The Flowers of Evil: A Quick Stroll Through the Garden
Les Fleurs du Mal (The Flowers of Evil) by Charles Pierre Baudelaire is considered one of the greatest examples of modern poetry in any language, the new “shudder” of literature.*
It was first published in 1857 and shocked French literary circles with its portrayal of lesbian love, the merging of sexuality and death and its ironic and sordid description of life in Paris during the height of the industrial age.
The book was confiscated by the police and Baudelaire and his publisher were put on trial for offending public decency. As a consequence of the prosecution, Baudelaire was fined 300 francs. Subsequently, the ban was lifted on the condition that six offending poems were excluded from the book. This ban was finally overturned in 1949.

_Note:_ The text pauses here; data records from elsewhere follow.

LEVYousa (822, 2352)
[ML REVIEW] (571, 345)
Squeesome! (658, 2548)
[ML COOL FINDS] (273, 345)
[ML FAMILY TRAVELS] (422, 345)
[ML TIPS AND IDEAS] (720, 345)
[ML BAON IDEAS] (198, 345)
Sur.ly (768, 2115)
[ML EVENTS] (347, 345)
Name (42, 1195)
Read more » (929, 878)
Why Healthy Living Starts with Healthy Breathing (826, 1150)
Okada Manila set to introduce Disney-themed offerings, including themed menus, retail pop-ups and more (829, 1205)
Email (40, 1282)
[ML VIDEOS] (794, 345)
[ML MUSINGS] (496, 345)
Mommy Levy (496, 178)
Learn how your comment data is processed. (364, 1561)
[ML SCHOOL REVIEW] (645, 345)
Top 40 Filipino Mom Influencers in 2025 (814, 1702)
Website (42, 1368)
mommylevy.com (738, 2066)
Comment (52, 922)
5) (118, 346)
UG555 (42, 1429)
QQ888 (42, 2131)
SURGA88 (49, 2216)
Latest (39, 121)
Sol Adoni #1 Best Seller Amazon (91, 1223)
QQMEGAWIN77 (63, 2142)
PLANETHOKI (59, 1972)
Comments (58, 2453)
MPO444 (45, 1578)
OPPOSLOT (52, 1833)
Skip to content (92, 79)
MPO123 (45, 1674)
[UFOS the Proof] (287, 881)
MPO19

The book, rich and diverse, is arranged into six themes:
· Spleen and Ideal
· Parisians Scenes
· Flowers of Evil
The book sings and celebrates love. It questions the role of evil in humanity. It paints a portrait of Paris over 24 hours from the morning sun to the following day’s twilight; with its ugly geometrical harshness (a little too perfect, a little too bourgeois), celebrating its beggars,
prostitutes, gamblers…the unappealing crumbs of imperialism.
Baudelaire is a poet with highly original style of prose-poetry. He produced notable works as an essayist, art critic, and a pioneering translator of Edgar Allan Poe and he influenced a whole
generation of romantic poets including Rimbaud, Mallarme and Valeriane, among others.
Musical without the rhythm or rhyme, Baudelaire’s masterpiece elevated the art of poetry beyond sounds and words.
A poem can depict the ugly beautifully and portrays the beautiful grotesquely, while serenading the reader with a burden of exquisite sadness.
*Upon reading the Swan from Les Fleurs du Mal, Victor Hugo announced that Baudelaire had
created a new shudder, a new thrill in literature.